**WHAT YOU HAVE TO DO**: Word for word, retype each record shown below.
Start of DATA FOR ANALYSIS
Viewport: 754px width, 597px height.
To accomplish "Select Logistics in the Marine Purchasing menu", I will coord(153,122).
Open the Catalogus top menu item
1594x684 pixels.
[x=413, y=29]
End of DATA FOR ANALYSIS
**ANSWER SPACE**:
Viewport: 754px width, 597px height.
To accomplish "Select Logistics in the Marine Purchasing menu", I will coord(153,122).
Open the Catalogus top menu item
1594x684 pixels.
[x=413, y=29]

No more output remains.